_TASK REQUIREMENTS:_
How many lines in the records below contain the string "should"? Reply with only the number.

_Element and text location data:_
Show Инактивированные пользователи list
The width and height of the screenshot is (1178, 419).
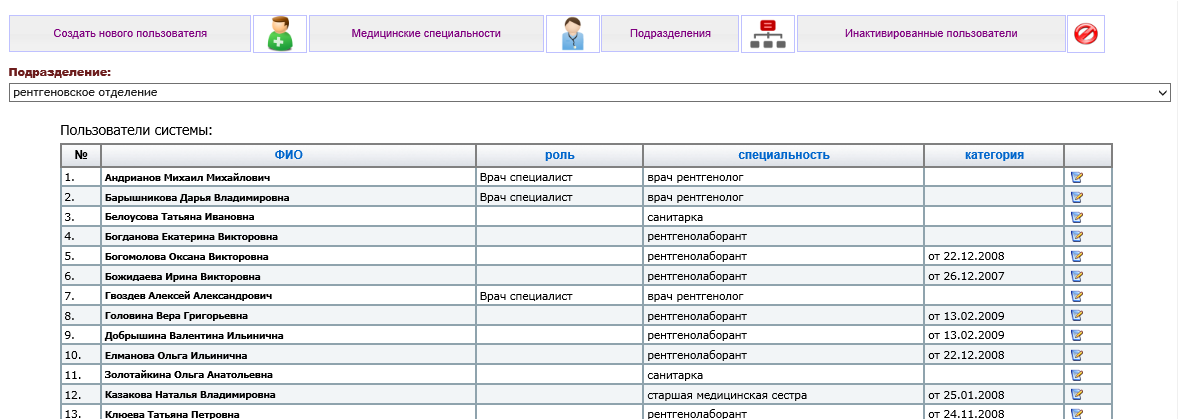930,34
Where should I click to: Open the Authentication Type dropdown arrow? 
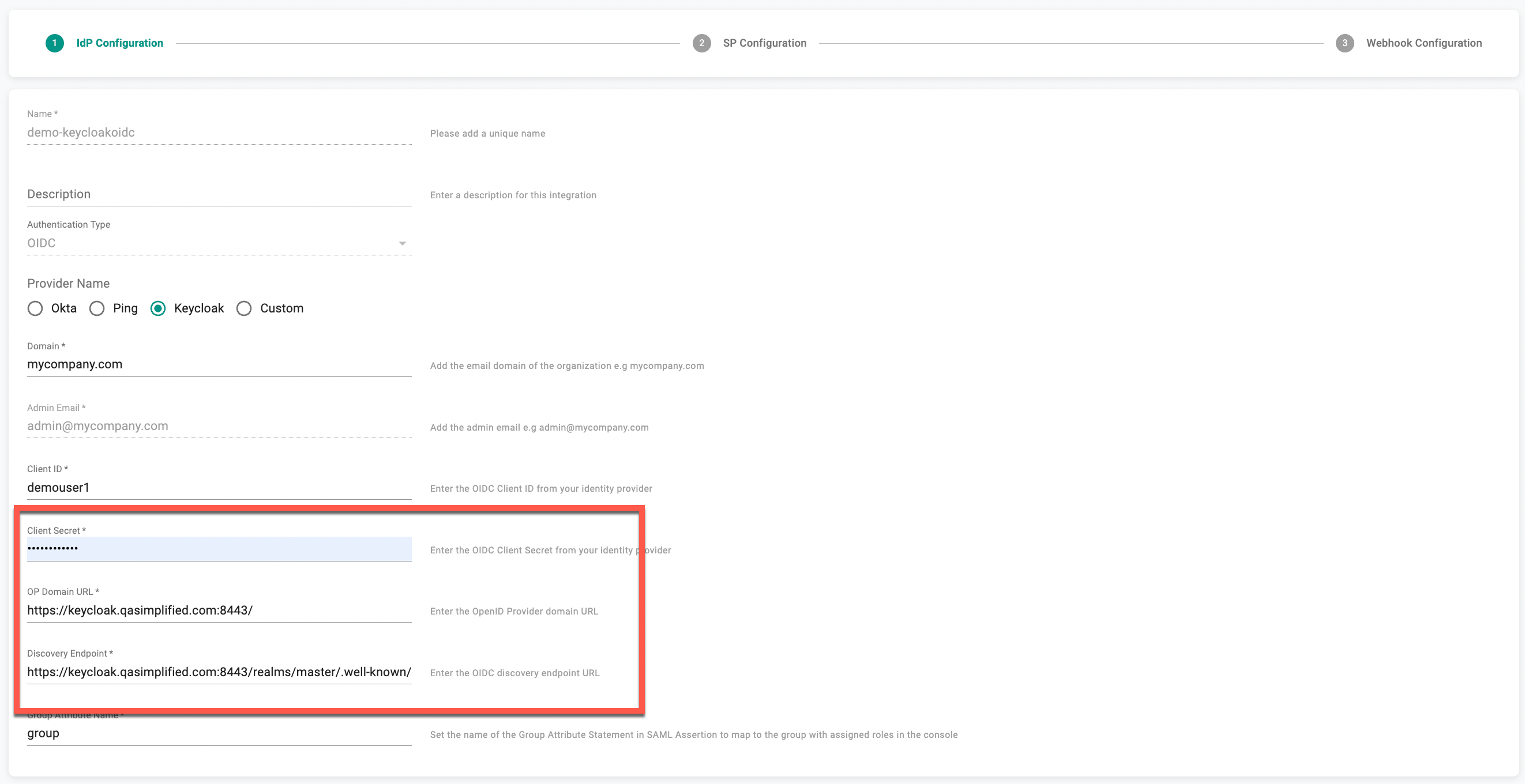(402, 243)

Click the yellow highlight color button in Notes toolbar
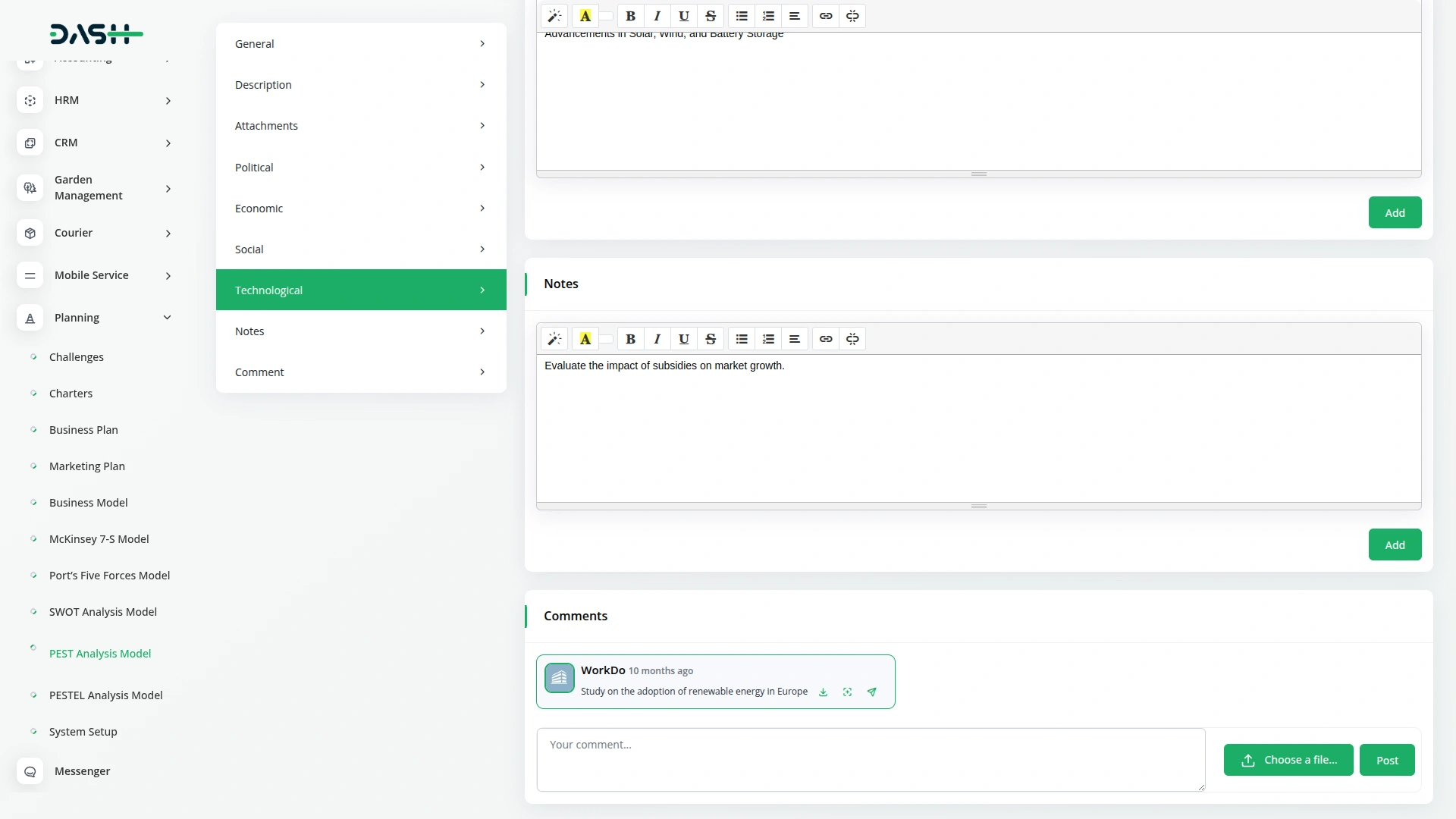(585, 339)
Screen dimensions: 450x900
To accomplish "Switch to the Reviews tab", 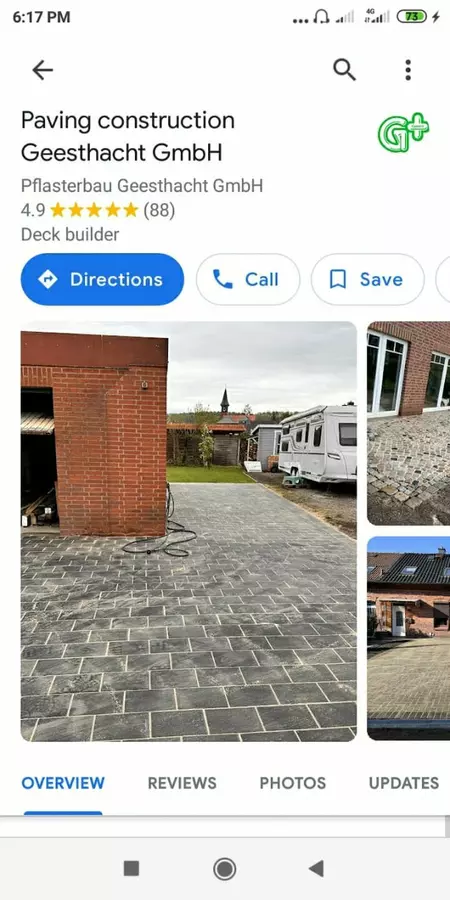I will tap(182, 783).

_RESPONSE TO THIS TASK:_
1